» TASK DIRECTIONS: Reproduce the lines below, substituting "Go to" for each occurrence of "Switch to" and leaving everything else unchanged.

» ENTRIES SUPPLIED:
— BEGIN —

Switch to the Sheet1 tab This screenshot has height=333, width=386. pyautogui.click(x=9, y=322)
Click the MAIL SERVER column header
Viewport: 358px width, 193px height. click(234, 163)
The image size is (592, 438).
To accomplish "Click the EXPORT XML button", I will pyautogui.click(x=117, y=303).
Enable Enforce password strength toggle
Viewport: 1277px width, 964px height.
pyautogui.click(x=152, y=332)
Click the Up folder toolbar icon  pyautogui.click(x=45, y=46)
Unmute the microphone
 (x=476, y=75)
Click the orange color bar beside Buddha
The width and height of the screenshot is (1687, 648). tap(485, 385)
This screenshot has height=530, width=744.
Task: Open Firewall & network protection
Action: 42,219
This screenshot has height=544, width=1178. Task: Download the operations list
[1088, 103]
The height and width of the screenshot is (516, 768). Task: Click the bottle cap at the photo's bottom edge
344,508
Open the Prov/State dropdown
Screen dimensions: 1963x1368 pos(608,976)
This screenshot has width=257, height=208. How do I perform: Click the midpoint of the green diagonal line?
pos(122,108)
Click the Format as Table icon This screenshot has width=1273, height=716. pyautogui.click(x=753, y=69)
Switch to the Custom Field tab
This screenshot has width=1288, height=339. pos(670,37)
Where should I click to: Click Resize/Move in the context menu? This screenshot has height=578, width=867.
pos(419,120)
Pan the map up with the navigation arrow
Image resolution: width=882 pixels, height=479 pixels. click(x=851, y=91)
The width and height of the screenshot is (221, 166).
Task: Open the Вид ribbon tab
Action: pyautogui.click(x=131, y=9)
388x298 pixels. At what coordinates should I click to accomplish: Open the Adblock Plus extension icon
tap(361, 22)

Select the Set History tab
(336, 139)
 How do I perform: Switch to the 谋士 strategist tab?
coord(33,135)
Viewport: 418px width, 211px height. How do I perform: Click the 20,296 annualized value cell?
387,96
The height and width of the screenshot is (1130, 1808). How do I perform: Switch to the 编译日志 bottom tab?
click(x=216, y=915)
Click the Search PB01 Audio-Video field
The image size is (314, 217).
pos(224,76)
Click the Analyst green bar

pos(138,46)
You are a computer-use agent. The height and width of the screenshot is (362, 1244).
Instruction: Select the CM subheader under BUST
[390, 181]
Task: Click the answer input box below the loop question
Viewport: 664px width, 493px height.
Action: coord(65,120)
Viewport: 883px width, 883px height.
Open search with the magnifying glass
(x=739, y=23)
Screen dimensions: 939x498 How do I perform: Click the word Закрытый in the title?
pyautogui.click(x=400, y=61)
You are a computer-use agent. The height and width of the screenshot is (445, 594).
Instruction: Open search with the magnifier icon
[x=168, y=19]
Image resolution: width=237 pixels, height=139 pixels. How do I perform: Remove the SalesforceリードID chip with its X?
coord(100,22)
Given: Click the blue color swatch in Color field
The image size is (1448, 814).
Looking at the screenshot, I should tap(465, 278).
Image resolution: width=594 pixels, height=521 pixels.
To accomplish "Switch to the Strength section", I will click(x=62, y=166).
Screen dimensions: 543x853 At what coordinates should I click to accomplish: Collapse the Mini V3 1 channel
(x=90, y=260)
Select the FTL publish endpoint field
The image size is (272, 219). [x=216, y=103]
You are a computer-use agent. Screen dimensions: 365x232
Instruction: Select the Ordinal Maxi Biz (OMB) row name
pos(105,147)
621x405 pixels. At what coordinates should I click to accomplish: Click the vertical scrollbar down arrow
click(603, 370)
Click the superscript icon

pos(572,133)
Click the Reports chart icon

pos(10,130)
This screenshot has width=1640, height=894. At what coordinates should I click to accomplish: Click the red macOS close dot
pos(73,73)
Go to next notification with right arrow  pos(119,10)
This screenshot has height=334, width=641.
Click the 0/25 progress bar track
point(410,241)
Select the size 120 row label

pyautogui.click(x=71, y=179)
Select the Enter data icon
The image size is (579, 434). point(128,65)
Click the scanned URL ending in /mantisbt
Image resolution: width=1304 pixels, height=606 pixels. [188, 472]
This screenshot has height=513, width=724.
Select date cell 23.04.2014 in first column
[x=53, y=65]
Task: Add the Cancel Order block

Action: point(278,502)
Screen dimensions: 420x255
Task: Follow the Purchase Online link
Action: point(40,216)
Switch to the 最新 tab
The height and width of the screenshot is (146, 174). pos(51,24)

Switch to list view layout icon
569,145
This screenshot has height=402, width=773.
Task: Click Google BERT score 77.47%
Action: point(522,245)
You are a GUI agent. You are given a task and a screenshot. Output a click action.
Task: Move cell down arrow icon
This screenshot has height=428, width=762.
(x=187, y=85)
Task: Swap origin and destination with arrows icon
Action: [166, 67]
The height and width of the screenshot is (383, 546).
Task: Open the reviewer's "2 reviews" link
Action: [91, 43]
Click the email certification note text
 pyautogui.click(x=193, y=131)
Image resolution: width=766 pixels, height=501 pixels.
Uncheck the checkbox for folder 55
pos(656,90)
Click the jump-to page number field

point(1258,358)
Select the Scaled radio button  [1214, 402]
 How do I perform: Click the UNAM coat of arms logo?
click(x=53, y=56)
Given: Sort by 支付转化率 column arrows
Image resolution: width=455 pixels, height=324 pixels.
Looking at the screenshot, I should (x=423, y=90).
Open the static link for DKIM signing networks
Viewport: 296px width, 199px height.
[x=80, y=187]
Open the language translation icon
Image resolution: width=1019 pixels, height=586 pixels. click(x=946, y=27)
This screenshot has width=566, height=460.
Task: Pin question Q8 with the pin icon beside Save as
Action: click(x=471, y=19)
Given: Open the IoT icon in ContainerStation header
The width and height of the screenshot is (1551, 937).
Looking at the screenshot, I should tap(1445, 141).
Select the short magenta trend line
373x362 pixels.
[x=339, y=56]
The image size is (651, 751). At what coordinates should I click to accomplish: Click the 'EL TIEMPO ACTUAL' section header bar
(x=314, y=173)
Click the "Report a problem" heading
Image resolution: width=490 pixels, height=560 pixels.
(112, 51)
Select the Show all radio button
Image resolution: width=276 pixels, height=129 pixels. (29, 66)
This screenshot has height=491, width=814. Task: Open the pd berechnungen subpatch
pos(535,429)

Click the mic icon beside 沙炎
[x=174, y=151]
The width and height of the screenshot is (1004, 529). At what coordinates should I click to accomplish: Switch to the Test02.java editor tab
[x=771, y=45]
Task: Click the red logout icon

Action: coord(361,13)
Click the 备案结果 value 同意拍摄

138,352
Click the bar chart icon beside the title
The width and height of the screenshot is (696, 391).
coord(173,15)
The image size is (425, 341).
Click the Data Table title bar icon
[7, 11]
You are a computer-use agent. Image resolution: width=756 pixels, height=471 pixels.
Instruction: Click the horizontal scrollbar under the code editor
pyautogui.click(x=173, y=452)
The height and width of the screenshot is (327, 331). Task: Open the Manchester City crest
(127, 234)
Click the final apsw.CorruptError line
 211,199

— END —

» EXERCISE OUTPUT:
Go to the Sheet1 tab This screenshot has height=333, width=386. pyautogui.click(x=9, y=322)
Click the MAIL SERVER column header
Viewport: 358px width, 193px height. click(234, 163)
The image size is (592, 438).
To accomplish "Click the EXPORT XML button", I will pyautogui.click(x=117, y=303).
Enable Enforce password strength toggle
Viewport: 1277px width, 964px height.
pyautogui.click(x=152, y=332)
Click the Up folder toolbar icon  pyautogui.click(x=45, y=46)
Unmute the microphone
 (x=476, y=75)
Click the orange color bar beside Buddha
The width and height of the screenshot is (1687, 648). tap(485, 385)
This screenshot has height=530, width=744.
Task: Open Firewall & network protection
Action: 42,219
This screenshot has height=544, width=1178. Task: Download the operations list
[1088, 103]
The height and width of the screenshot is (516, 768). Task: Click the bottle cap at the photo's bottom edge
344,508
Open the Prov/State dropdown
Screen dimensions: 1963x1368 pos(608,976)
This screenshot has width=257, height=208. How do I perform: Click the midpoint of the green diagonal line?
pos(122,108)
Click the Format as Table icon This screenshot has width=1273, height=716. pyautogui.click(x=753, y=69)
Go to the Custom Field tab
This screenshot has width=1288, height=339. pos(670,37)
Where should I click to: Click Resize/Move in the context menu? This screenshot has height=578, width=867.
pos(419,120)
Pan the map up with the navigation arrow
Image resolution: width=882 pixels, height=479 pixels. click(x=851, y=91)
The width and height of the screenshot is (221, 166).
Task: Open the Вид ribbon tab
Action: pyautogui.click(x=131, y=9)
388x298 pixels. At what coordinates should I click to accomplish: Open the Adblock Plus extension icon
tap(361, 22)

Select the Set History tab
(336, 139)
 How do I perform: Go to the 谋士 strategist tab?
coord(33,135)
Viewport: 418px width, 211px height. How do I perform: Click the 20,296 annualized value cell?
387,96
The height and width of the screenshot is (1130, 1808). How do I perform: Go to the 编译日志 bottom tab?
click(x=216, y=915)
Click the Search PB01 Audio-Video field
The image size is (314, 217).
pos(224,76)
Click the Analyst green bar

pos(138,46)
You are a computer-use agent. The height and width of the screenshot is (362, 1244).
Instruction: Select the CM subheader under BUST
[390, 181]
Task: Click the answer input box below the loop question
Viewport: 664px width, 493px height.
Action: coord(65,120)
Viewport: 883px width, 883px height.
Open search with the magnifying glass
(x=739, y=23)
Screen dimensions: 939x498 How do I perform: Click the word Закрытый in the title?
pyautogui.click(x=400, y=61)
You are a computer-use agent. The height and width of the screenshot is (445, 594).
Instruction: Open search with the magnifier icon
[x=168, y=19]
Image resolution: width=237 pixels, height=139 pixels. How do I perform: Remove the SalesforceリードID chip with its X?
coord(100,22)
Given: Click the blue color swatch in Color field
The image size is (1448, 814).
Looking at the screenshot, I should tap(465, 278).
Image resolution: width=594 pixels, height=521 pixels.
To accomplish "Go to the Strength section", I will click(x=62, y=166).
Screen dimensions: 543x853 At what coordinates should I click to accomplish: Collapse the Mini V3 1 channel
(x=90, y=260)
Select the FTL publish endpoint field
The image size is (272, 219). [x=216, y=103]
You are a computer-use agent. Screen dimensions: 365x232
Instruction: Select the Ordinal Maxi Biz (OMB) row name
pos(105,147)
621x405 pixels. At what coordinates should I click to accomplish: Click the vertical scrollbar down arrow
click(603, 370)
Click the superscript icon

pos(572,133)
Click the Reports chart icon

pos(10,130)
This screenshot has width=1640, height=894. At what coordinates should I click to accomplish: Click the red macOS close dot
pos(73,73)
Go to next notification with right arrow  pos(119,10)
This screenshot has height=334, width=641.
Click the 0/25 progress bar track
point(410,241)
Select the size 120 row label

pyautogui.click(x=71, y=179)
Select the Enter data icon
The image size is (579, 434). point(128,65)
Click the scanned URL ending in /mantisbt
Image resolution: width=1304 pixels, height=606 pixels. [188, 472]
This screenshot has height=513, width=724.
Select date cell 23.04.2014 in first column
[x=53, y=65]
Task: Add the Cancel Order block

Action: point(278,502)
Screen dimensions: 420x255
Task: Follow the Purchase Online link
Action: point(40,216)
Go to the 最新 tab
The height and width of the screenshot is (146, 174). pos(51,24)

Go to list view layout icon
569,145
This screenshot has height=402, width=773.
Task: Click Google BERT score 77.47%
Action: point(522,245)
You are a GUI agent. You are given a task and a screenshot. Output a click action.
Task: Move cell down arrow icon
This screenshot has height=428, width=762.
(x=187, y=85)
Task: Swap origin and destination with arrows icon
Action: [166, 67]
The height and width of the screenshot is (383, 546).
Task: Open the reviewer's "2 reviews" link
Action: [91, 43]
Click the email certification note text
 pyautogui.click(x=193, y=131)
Image resolution: width=766 pixels, height=501 pixels.
Uncheck the checkbox for folder 55
pos(656,90)
Click the jump-to page number field

point(1258,358)
Select the Scaled radio button  [1214, 402]
 How do I perform: Click the UNAM coat of arms logo?
click(x=53, y=56)
Given: Sort by 支付转化率 column arrows
Image resolution: width=455 pixels, height=324 pixels.
Looking at the screenshot, I should (x=423, y=90).
Open the static link for DKIM signing networks
Viewport: 296px width, 199px height.
[x=80, y=187]
Open the language translation icon
Image resolution: width=1019 pixels, height=586 pixels. click(x=946, y=27)
This screenshot has width=566, height=460.
Task: Pin question Q8 with the pin icon beside Save as
Action: click(x=471, y=19)
Given: Open the IoT icon in ContainerStation header
The width and height of the screenshot is (1551, 937).
Looking at the screenshot, I should tap(1445, 141).
Select the short magenta trend line
373x362 pixels.
[x=339, y=56]
The image size is (651, 751). At what coordinates should I click to accomplish: Click the 'EL TIEMPO ACTUAL' section header bar
(x=314, y=173)
Click the "Report a problem" heading
Image resolution: width=490 pixels, height=560 pixels.
(112, 51)
Select the Show all radio button
Image resolution: width=276 pixels, height=129 pixels. (29, 66)
This screenshot has height=491, width=814. Task: Open the pd berechnungen subpatch
pos(535,429)

Click the mic icon beside 沙炎
[x=174, y=151]
The width and height of the screenshot is (1004, 529). At what coordinates should I click to accomplish: Go to the Test02.java editor tab
[x=771, y=45]
Task: Click the red logout icon

Action: coord(361,13)
Click the 备案结果 value 同意拍摄

138,352
Click the bar chart icon beside the title
The width and height of the screenshot is (696, 391).
coord(173,15)
The image size is (425, 341).
Click the Data Table title bar icon
[7, 11]
You are a computer-use agent. Image resolution: width=756 pixels, height=471 pixels.
Instruction: Click the horizontal scrollbar under the code editor
pyautogui.click(x=173, y=452)
The height and width of the screenshot is (327, 331). Task: Open the Manchester City crest
(127, 234)
Click the final apsw.CorruptError line
 211,199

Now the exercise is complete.